Stored records:
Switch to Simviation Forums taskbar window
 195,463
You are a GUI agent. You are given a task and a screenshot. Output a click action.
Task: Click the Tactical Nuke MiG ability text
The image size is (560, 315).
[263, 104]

Exercise requirements -> Nothing should appear in the answer except the lines from the one with "Task: Click the" through the final line of the records, written exactly.

Response to this task ->
Task: Click the Tactical Nuke MiG ability text
The image size is (560, 315).
[263, 104]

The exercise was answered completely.